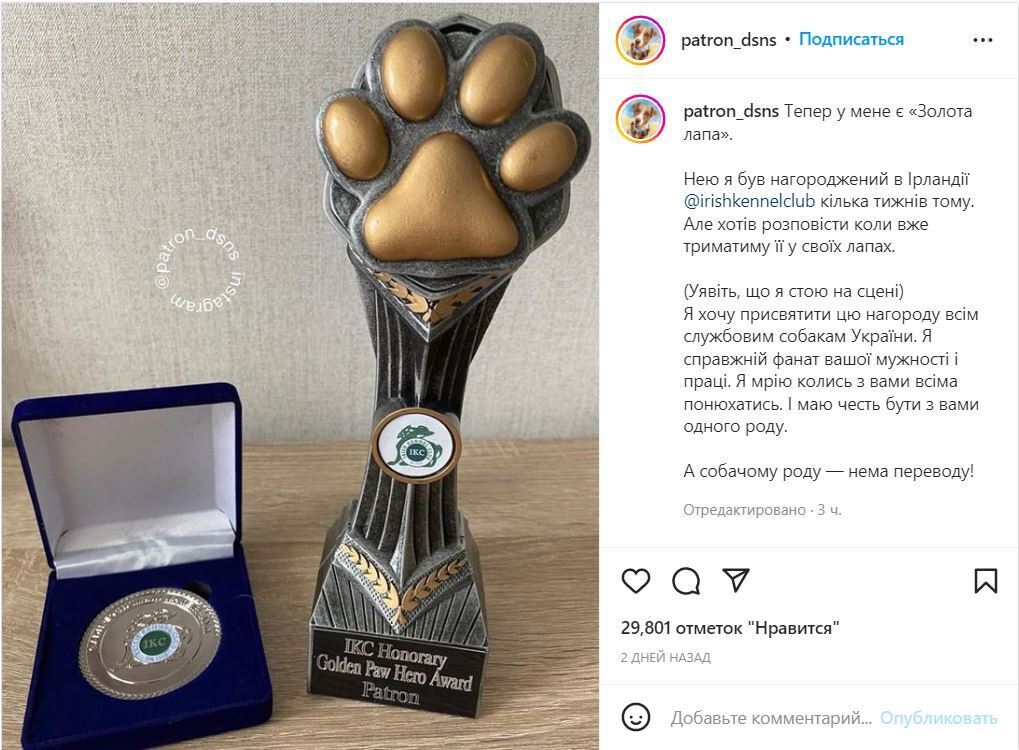Open three-dot more options menu
The image size is (1019, 750).
[983, 40]
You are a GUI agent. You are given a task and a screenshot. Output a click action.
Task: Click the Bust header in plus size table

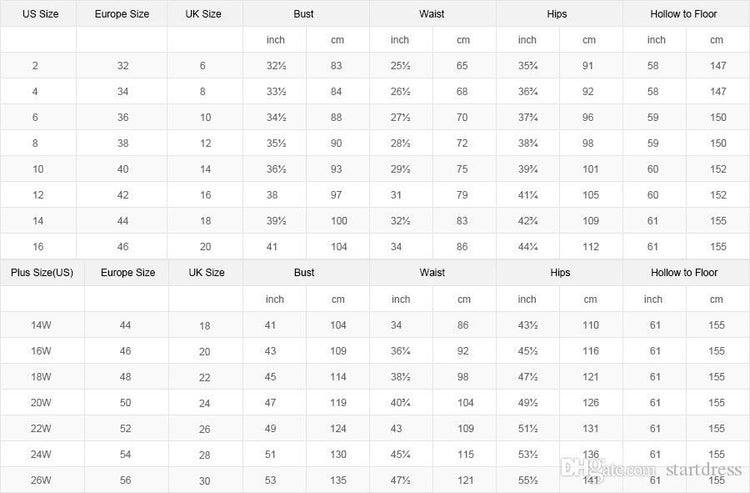(x=304, y=273)
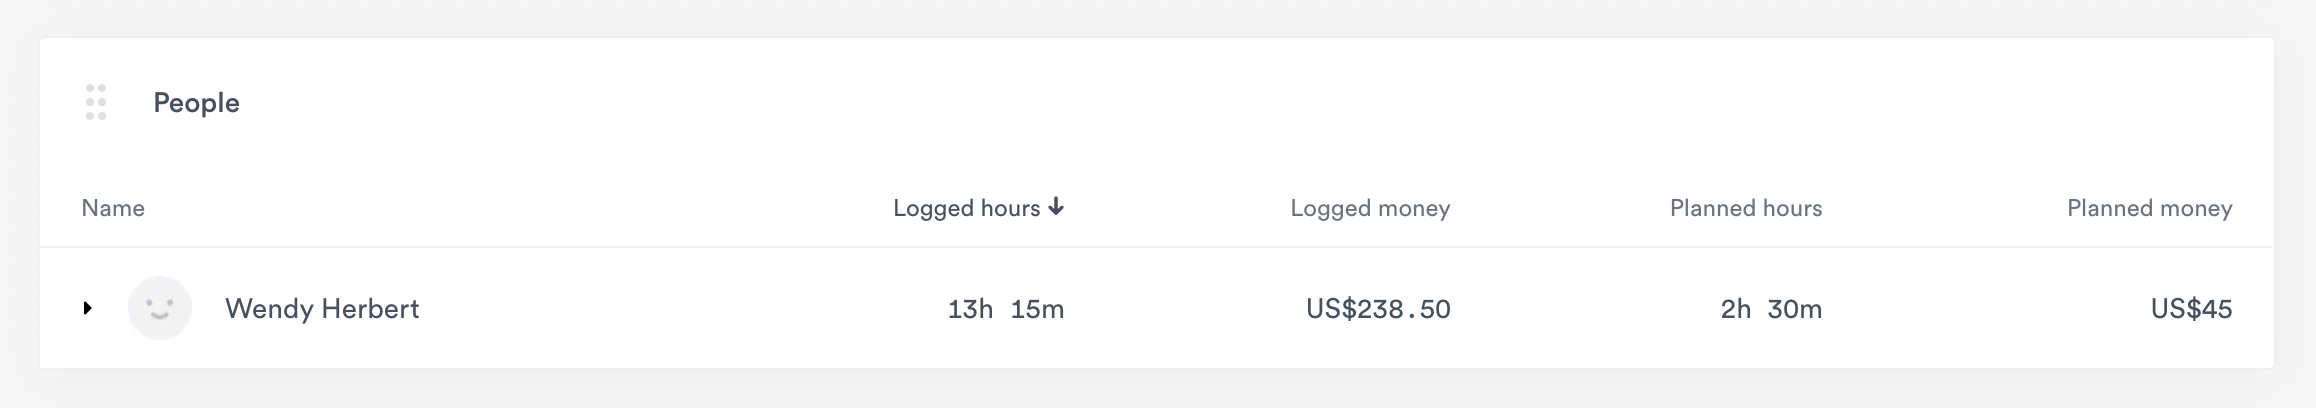Click the 2h part of planned hours
This screenshot has width=2316, height=408.
coord(1736,309)
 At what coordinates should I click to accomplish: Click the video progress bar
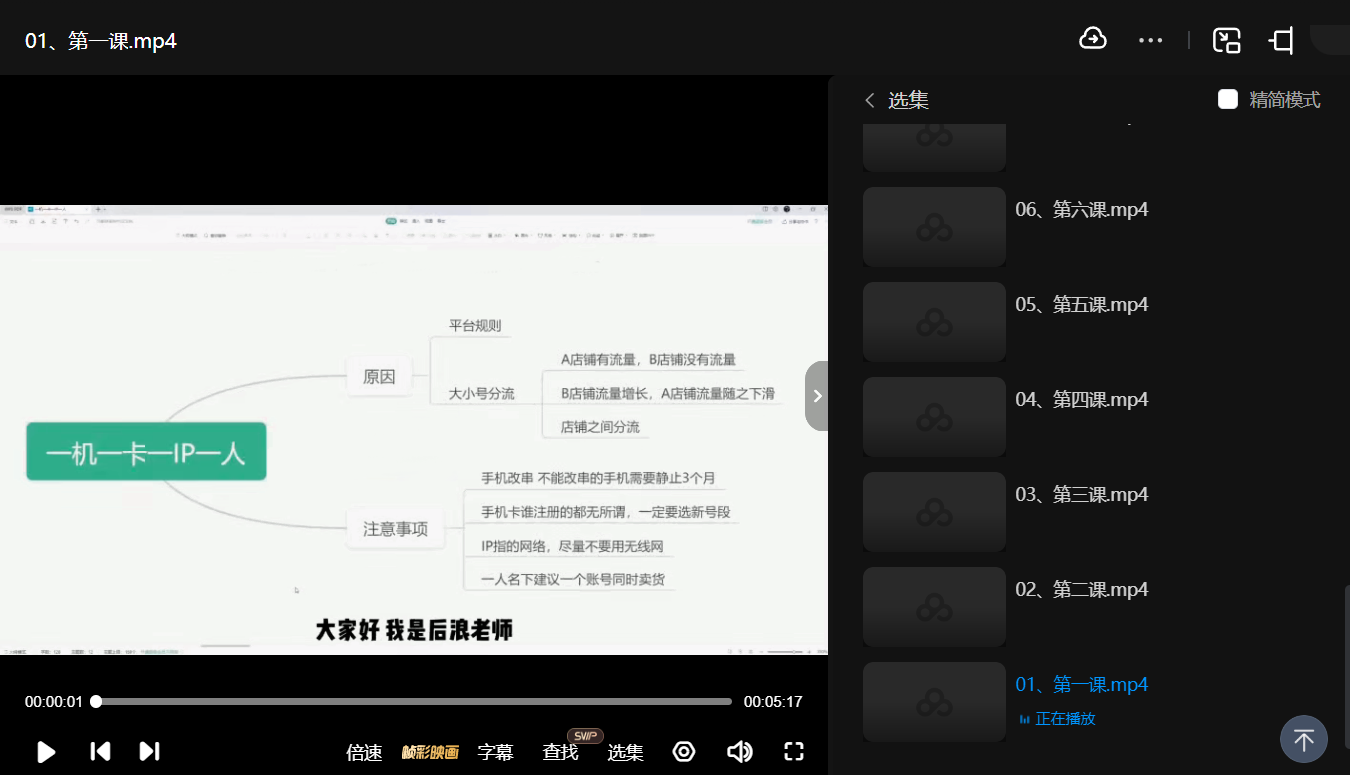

------------------------------

== Instructions to follow ==
Copy out every line of the entries above word for word, leaving out the pictures.

== The completed task ==
Open three-dot more options menu
The image size is (1019, 750).
[983, 40]
You are a GUI agent. You are given a task and a screenshot. Output a click action.
Task: Click the Bust header in plus size table

(x=304, y=273)
Click the 2h part of planned hours
This screenshot has width=2316, height=408.
coord(1736,309)
 At what coordinates should I click to accomplish: Click the video progress bar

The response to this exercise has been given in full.